Update the stretch from the entry containing "Show sub categories icon for Customers row" through the end of the entries, replacing "Customers" with "Suppliers" and keeping everything else unchanged. Leave the pictures out of your answer.

..........

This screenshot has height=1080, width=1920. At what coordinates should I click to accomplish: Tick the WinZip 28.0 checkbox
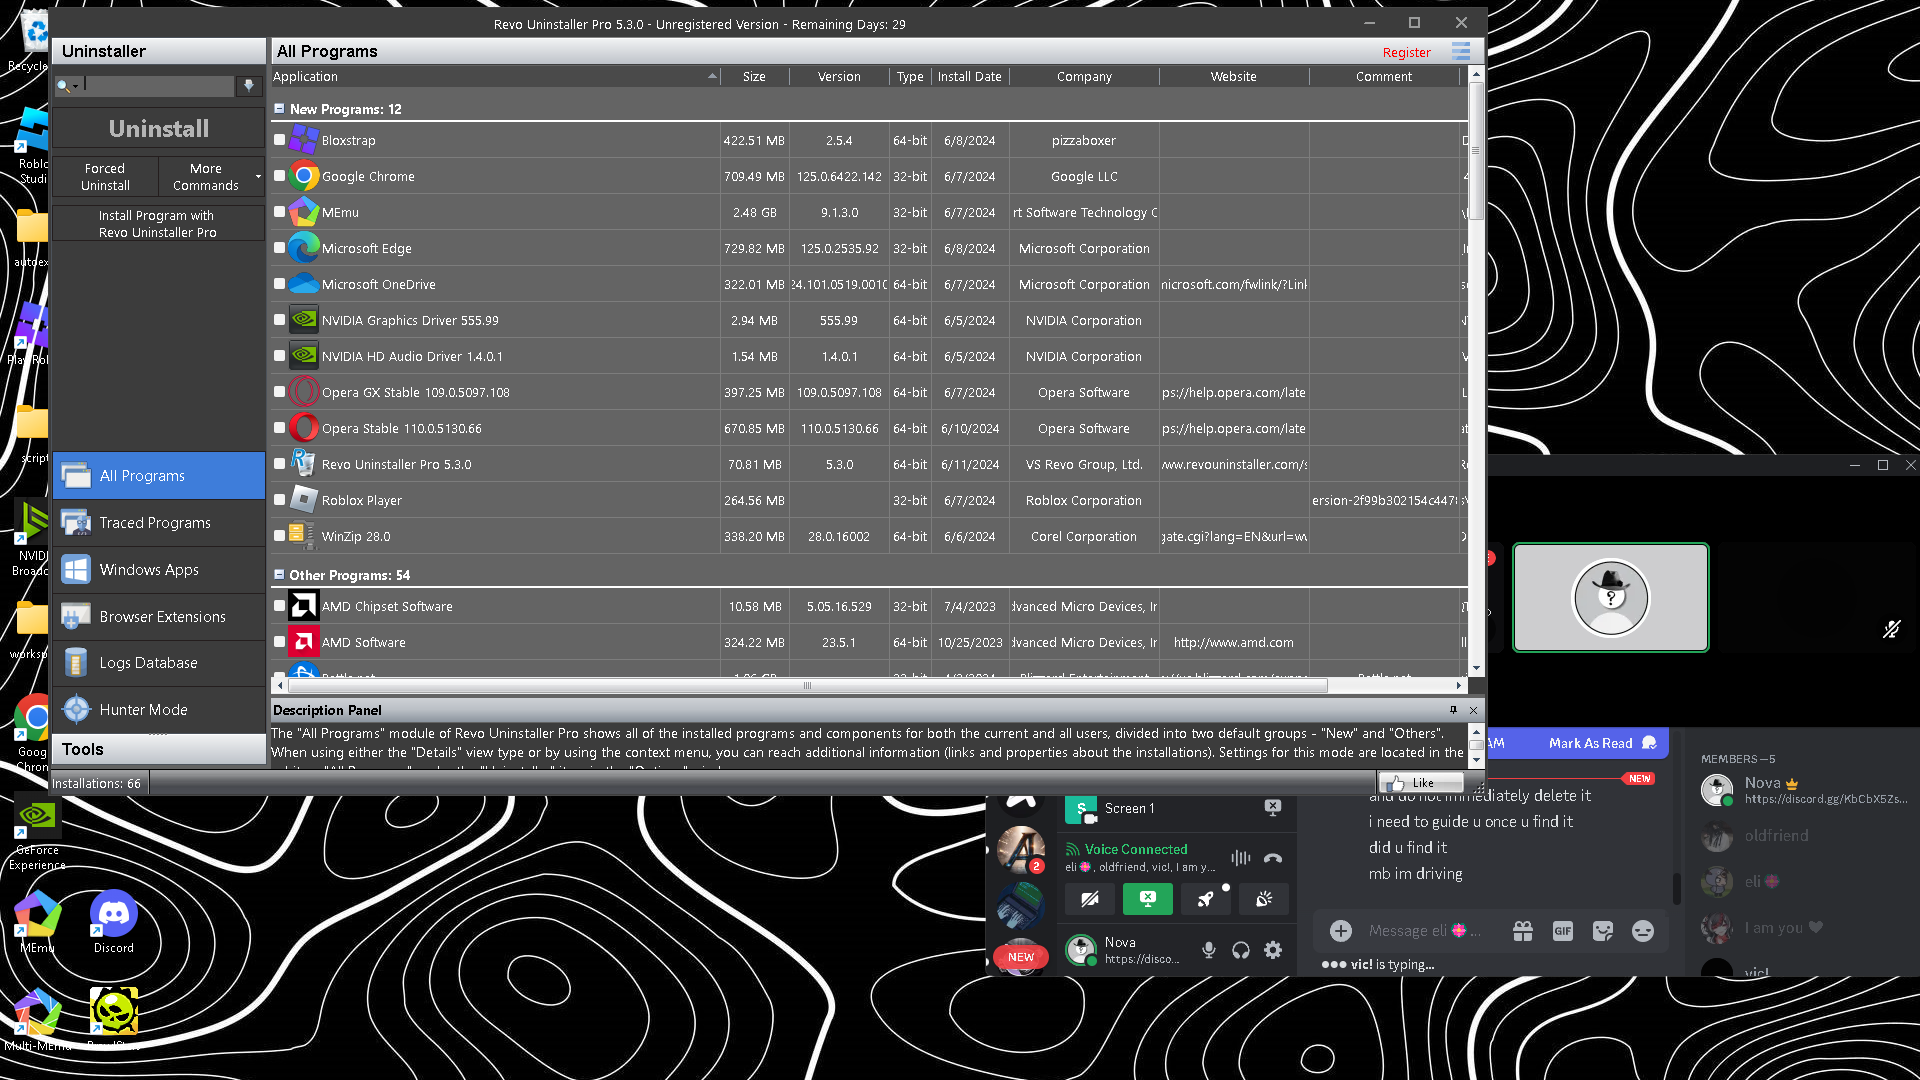tap(280, 536)

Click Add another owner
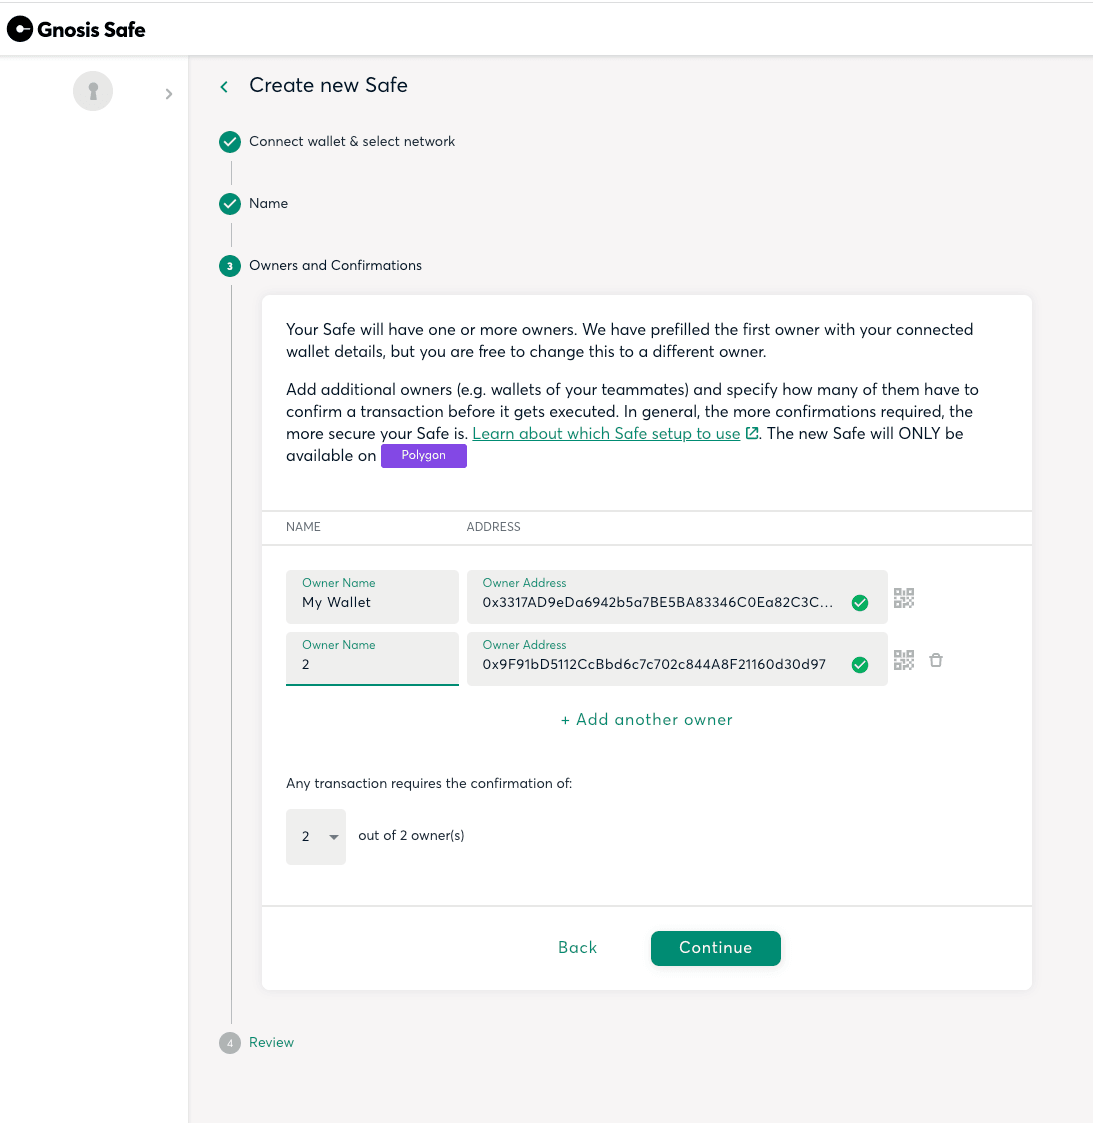click(647, 720)

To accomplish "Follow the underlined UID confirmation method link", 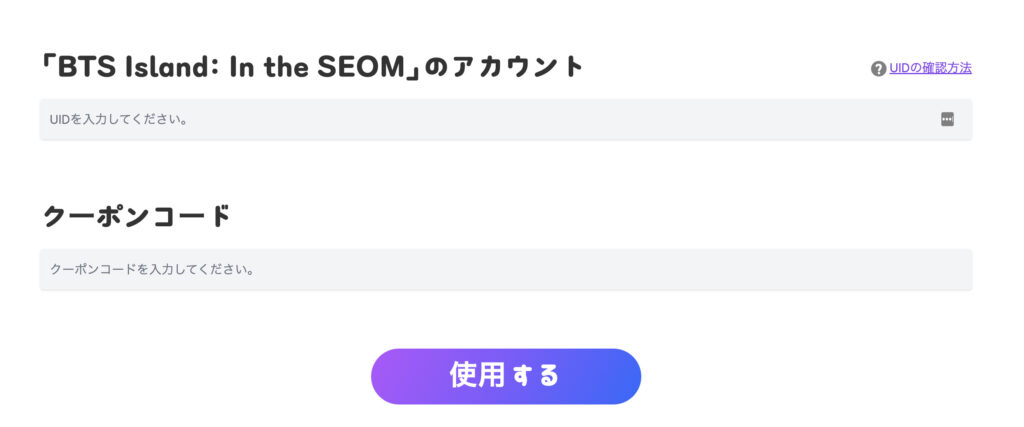I will click(x=930, y=68).
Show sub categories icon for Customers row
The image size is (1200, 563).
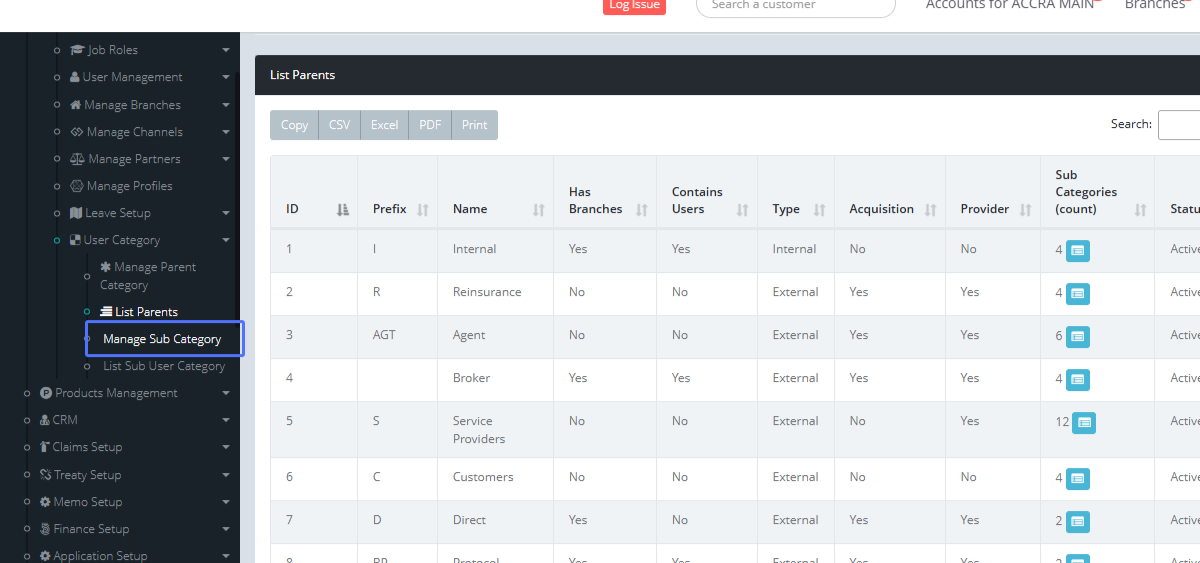click(x=1077, y=479)
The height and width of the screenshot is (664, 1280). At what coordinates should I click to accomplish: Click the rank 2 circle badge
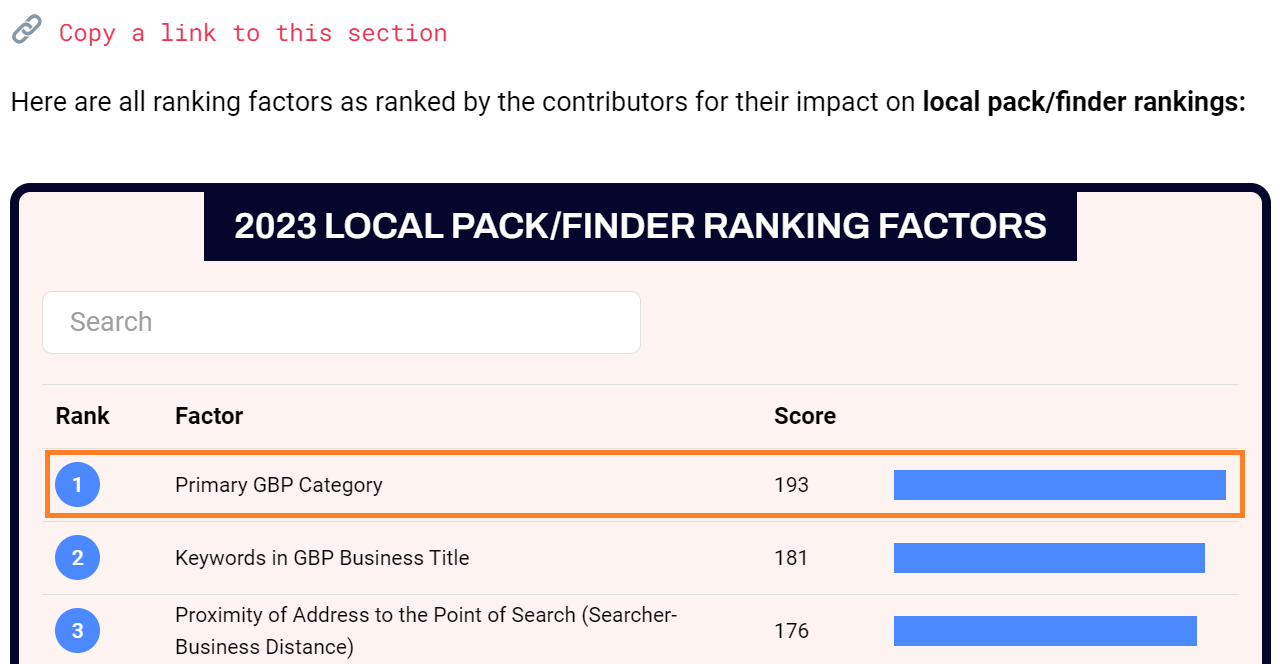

..........

▶ [Solved problem]:
Show sub categories icon for Suppliers row
The image size is (1200, 563).
click(x=1077, y=479)
The height and width of the screenshot is (664, 1280). At what coordinates should I click to accomplish: Click the rank 2 circle badge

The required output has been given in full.